I have always been a bit obsessed with taking pictures—it was an obsession that started with the disposable cameras of my girls’ camp days that has continued (with ever increasing enthusiasm) to my latest DSLR purchase. In my friend circle growing up, I was generally the one who could be counted on to capture everything on camera and share it with everyone later (I still have over 10 photo albums I took from my junior high and high school days alone). Now, as my natural affinity with photography becomes even stronger, I find myself intent on documenting everything I can, from the small moments of everyday life to the momentous occasions that come around only every now and then.
Through the years, I’ve definitely picked up on some tricks and tips that have helped the quality of my photos immensely. Today I’ll do you the favor of passing some of those along to you (using the photos from my family’s recent vacation to Bear Lake to illustrate).
Top 5 Tips for Better Vacation Photos
1. Get Closer
In this pic below, you’ll notice that I have a nice photo-worthy moment, but that the picture is only so-so. One of the easiest ways to make most any photo better is to get closer to your subject, especially if you have a lot of space around them in the frame of the picture (that isn’t that exciting to look at).
See what a difference getting a little closer makes? You can more easily see the expressions on their faces, and by crouching down at their level, I’m also able to fix the space surrounding them so it’s a little more interesting than in the photo before.
Here are a couple other shots that are better because I simply got closer to the main subject(s):
2. Take pictures at different angles (or “levels”).
This picture of my handsome husband would not have been nearly as interesting had I taken it from the standing position. Since he was crouched down by his mud creations, I wanted to crouch down as well to take the picture in order to more fully capture the detail of his “little mud city.” Had I taken the photo from above (where my natural vantage point was), I would have missed out on the detail of what he’d been working on in the sand, and his gaze/facial expression wouldn’t have been nearly as eye-catching.
There are certainly times when you’ll want to take a picture from above or below the subject as well. When in doubt of which level to take the picture from, try taking one from all angles and see which works best. After awhile, your instincts will just know whether it’s better to take it from above, from the subject’s eye level, or even from below the subject looking up.
Here’s an example of a slightly different angle—I wanted my nephew to look as small as he was (since I love pictures of adults helping children), so I took the picture just above my sister’s level so that it clearly showed the grown-up/child dynamic. Had I stooped down and taken the picture looking up at my sister, the effect would have been completely different—it would have been more like I was taking a photo as seen through a child’s perspective.

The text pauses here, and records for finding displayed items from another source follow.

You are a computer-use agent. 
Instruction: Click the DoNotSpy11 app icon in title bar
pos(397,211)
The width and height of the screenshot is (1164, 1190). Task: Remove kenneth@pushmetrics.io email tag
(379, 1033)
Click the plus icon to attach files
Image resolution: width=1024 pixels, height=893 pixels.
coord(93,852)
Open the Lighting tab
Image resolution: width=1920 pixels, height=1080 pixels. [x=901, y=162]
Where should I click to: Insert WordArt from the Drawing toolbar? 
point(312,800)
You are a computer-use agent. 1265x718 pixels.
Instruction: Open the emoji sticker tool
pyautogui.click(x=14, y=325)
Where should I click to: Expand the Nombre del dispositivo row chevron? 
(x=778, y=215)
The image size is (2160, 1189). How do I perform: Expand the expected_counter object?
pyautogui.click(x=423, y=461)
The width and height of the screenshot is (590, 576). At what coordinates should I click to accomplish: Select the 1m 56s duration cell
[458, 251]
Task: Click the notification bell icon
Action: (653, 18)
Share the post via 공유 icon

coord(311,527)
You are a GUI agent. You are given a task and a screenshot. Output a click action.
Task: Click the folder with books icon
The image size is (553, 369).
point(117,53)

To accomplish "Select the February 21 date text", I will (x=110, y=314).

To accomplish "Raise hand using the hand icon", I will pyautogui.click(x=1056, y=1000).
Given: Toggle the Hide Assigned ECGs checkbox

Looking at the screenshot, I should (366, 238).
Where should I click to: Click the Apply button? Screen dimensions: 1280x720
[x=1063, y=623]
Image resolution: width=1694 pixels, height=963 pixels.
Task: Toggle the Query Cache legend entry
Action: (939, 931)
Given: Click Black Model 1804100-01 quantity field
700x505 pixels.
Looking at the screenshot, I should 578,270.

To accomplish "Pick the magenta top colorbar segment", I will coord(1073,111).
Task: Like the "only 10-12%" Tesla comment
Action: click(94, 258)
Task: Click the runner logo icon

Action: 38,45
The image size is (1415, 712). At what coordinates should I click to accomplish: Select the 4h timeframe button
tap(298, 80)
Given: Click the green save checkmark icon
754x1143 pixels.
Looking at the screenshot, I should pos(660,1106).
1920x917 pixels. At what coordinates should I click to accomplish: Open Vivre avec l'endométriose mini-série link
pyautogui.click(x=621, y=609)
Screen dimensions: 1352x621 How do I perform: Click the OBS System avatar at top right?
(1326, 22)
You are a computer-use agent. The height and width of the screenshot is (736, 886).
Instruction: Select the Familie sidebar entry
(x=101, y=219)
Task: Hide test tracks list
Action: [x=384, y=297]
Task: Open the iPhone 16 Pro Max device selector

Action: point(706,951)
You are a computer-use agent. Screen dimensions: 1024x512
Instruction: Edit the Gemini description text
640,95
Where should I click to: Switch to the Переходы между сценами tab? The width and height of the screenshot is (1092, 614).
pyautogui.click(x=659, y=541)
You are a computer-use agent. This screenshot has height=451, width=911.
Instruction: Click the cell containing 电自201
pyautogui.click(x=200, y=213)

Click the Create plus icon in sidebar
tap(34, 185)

3. Take the time to edit your photos.
With so many free photo editing tools (like the various Instagram filters or the free Photoshop-like program GIMP), there is no excuse not to do some post-processing work on your pictures. Check out these before and afters:
My favorite programs for editing are Adobe Photoshop Elements (a much cheaper version of Photoshop that has most of the same main features of Photoshop but costs a fraction of the price–I got mine for only about $60) and Adobe Lightroom, which you can get for about $80 if you find a good discount and that allows you to automatically apply certain changes (called “presets”) upon importing your photos into the program. So if you find that you do a lot of the same changes on most images (lighten shadows, increase contrast and sharpness, etc.), then you can save all those changes as one preset and apply it to all images when you import them in. It’s a HUGE time saver!
4. Look for “Mirroring”
Often, humans will “mirror” each other’s actions without even realizing it. Some of my favorite pictures are candid (non-posed) shots of people subtly mirroring each other through facial expression, body positioning, etc. Obviously, this means you need to be on the lookout constantly for those moments, but the parallels between subjects really unify an image.
5. Use the Rule of Thirds.
This is the hardest compositional rule to get the hang of (I’m definitely still working on this!), but the Rule of Thirds basically means that you visually divide a photo into thirds, both from left to right and from top to bottom. The most interesting photos usually don’t place the subject in the obvious center (or if they do, they have leading lines coming from the left third and the right third that lead up to the middle subject).
Because in the Western world, we read from left to right, many of the most visually interesting photos we take have the main subject in the right third of the frame.
See how the photo below has a subject in each third of the frame going from left to right, with the most eye-grabbing subject in the right-hand third?
Here’s another example where the “subject” is in the right-hand frame:
Just as a note, the subject doesn’t always have to be off-center to be interesting. In the photo below on the left, the fact that the shot is so close to the subject makes it interesting, and with the shot on the right, the lines of the water and horizon and sand in the background make it more interesting.
There are a ton more tricks and tips for taking photos, but these are some of my favorites. Hope you found some of them helpful!